Ultimately, Krea signed a one-year contract at $3.70 per hour, representing a 32% price increase over their previous agreement. Meanwhile, another startup founder seeking to rent a tight cluster of nearly 1,000 GPUs stated that NVIDIA sales personnel informed him last week that finding such clusters at major cloud providers is extremely difficult—the daily rental cost would exceed $70,000.

Data from GPU cloud provider Lightning AI confirms this tense supply-demand dynamic:

The company currently has approximately 40,000 GPUs online, yet pending orders from about 40 customers total a demand of roughly 400,000 GPUs. CEO Will Falcon noted that prices have risen over 25% in the past six months, climbing from approximately $1.60 per hour to over $2.00, sometimes even higher.

Some Founders Opt for "Going Off-Cloud" to Build Their Own Infrastructure

Facing long wait times and escalating rental costs, some startup founders are considering bypassing cloud providers to purchase GPUs directly.

Collin McLelland, founder of AI agent startup Collide, stated that the company is considering spending approximately $500,000 to purchase NVIDIA GPUs for self-operation. Collide completed a $14 million seed funding round last year, focusing on developing AI agent products for the oil and gas industry. McLelland plans to lease data center or cloud provider rack space directly to host self-purchased GPUs, thereby avoiding the wait times and uncertainties inherent in the rental model.

"For us, having no computing power when we need it is the greatest risk," McLelland said. "Most people are just afraid of hardware. I've owned oil wells, so I'm desensitized to this."

Although purchasing GPUs directly incurs significantly higher costs in the short term compared to renting, he believes that over a multi-year horizon, the comprehensive cost is actually lower while completely eliminating dependence on cloud providers.

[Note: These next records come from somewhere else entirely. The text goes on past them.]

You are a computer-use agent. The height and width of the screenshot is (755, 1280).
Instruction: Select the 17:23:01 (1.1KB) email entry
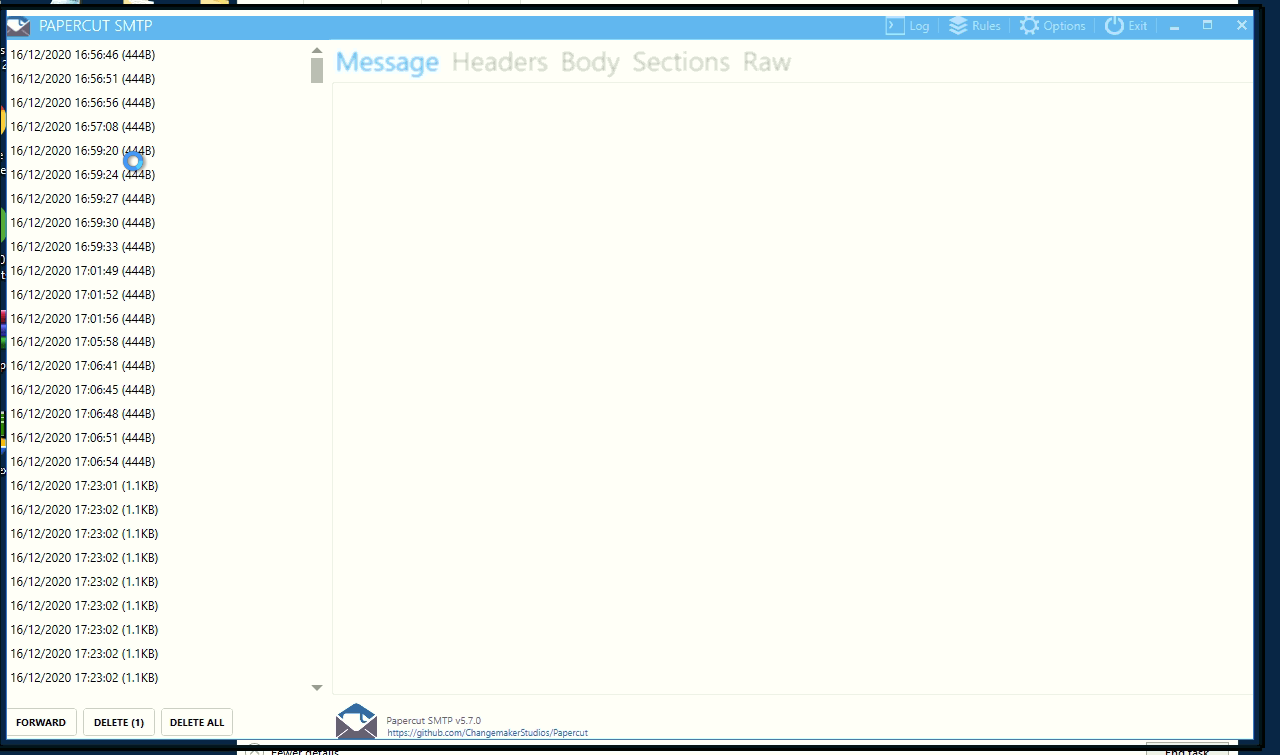(83, 485)
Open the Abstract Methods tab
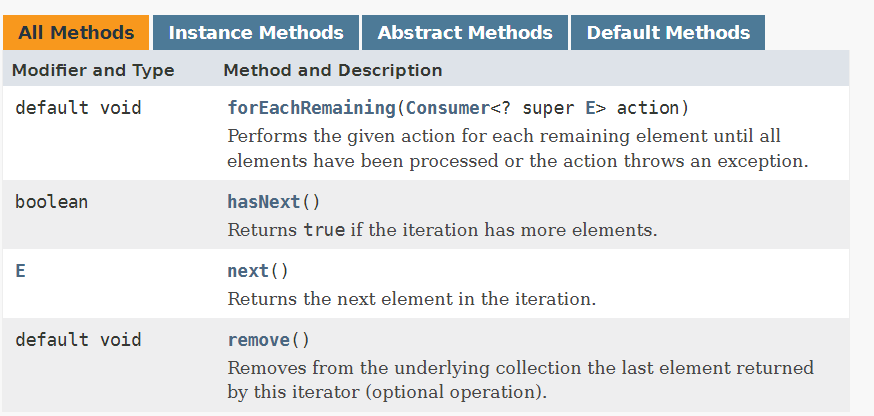 pos(465,33)
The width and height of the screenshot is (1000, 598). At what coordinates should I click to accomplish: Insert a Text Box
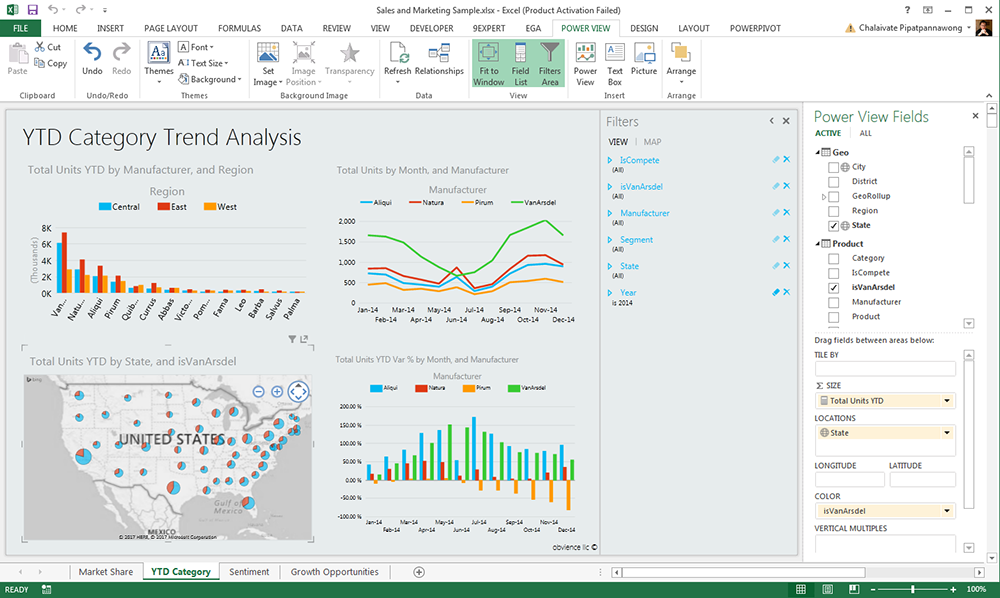click(x=614, y=60)
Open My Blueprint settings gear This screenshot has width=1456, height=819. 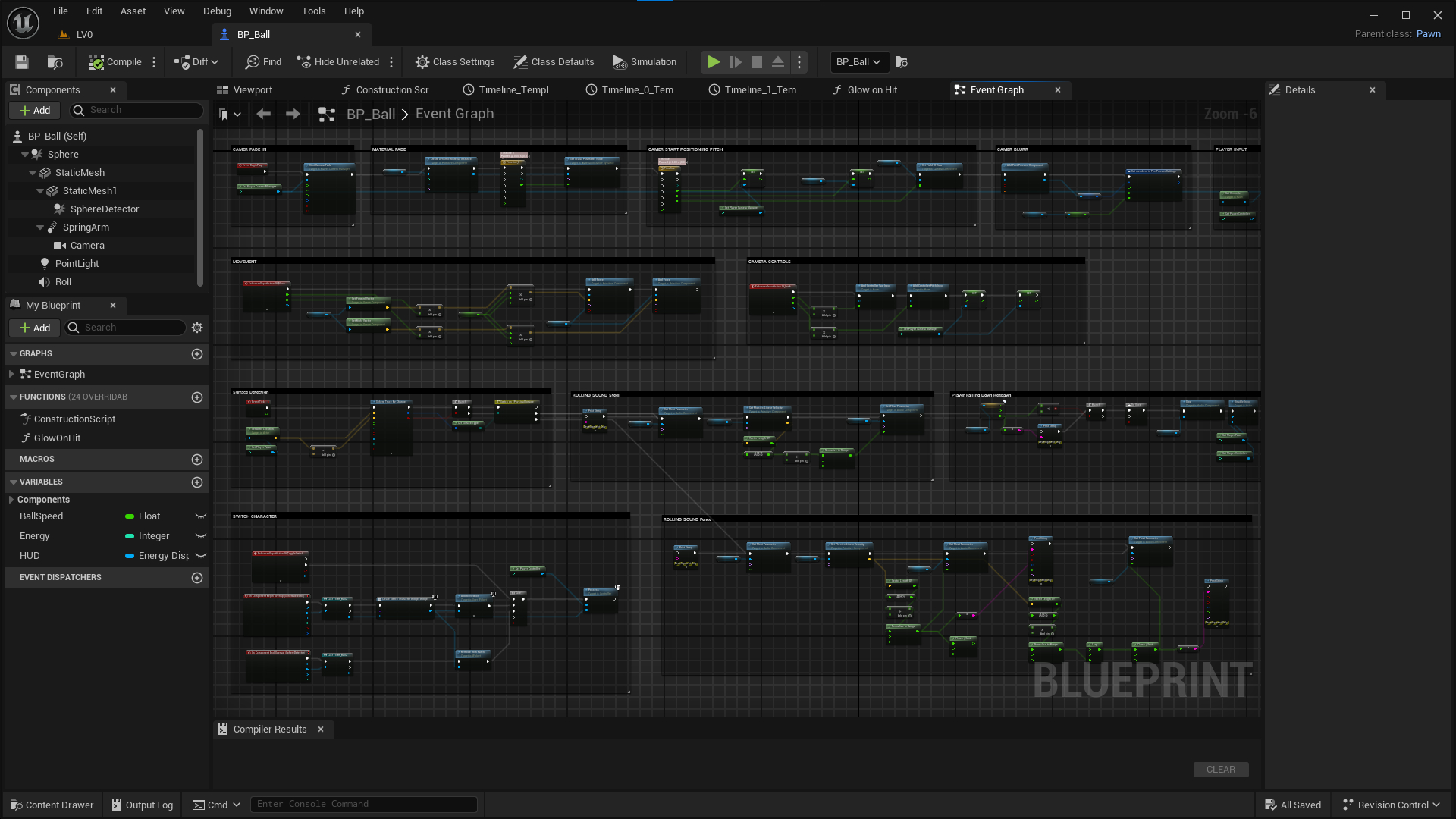click(197, 328)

Cloud Providers Benefit from Profits, but Ecosystem Concerns Emerge

For cloud service providers, this supply shortage has brought long-awaited profit improvement. Previously, some cloud providers faced profitability pressure in their GPU businesses, but the current supply-demand imbalance allows them to raise rental prices, restoring marginal profit margins.

However, the long-term impact of this landscape on the AI startup ecosystem cannot be ignored. With computing resources heavily concentrated among top-tier clients, small and medium-sized startups will face higher barriers and greater uncertainty in model training and product iteration. General Catalyst is researching ways to help portfolio companies acquire GPU resources through establishing shared computing pools or negotiating directly on behalf of startups—mirroring the response strategy employed by venture capital firms in 2023 when they built their own GPU pools. This reflects that computing access has become an unavoidable structural challenge within the AI investment ecosystem.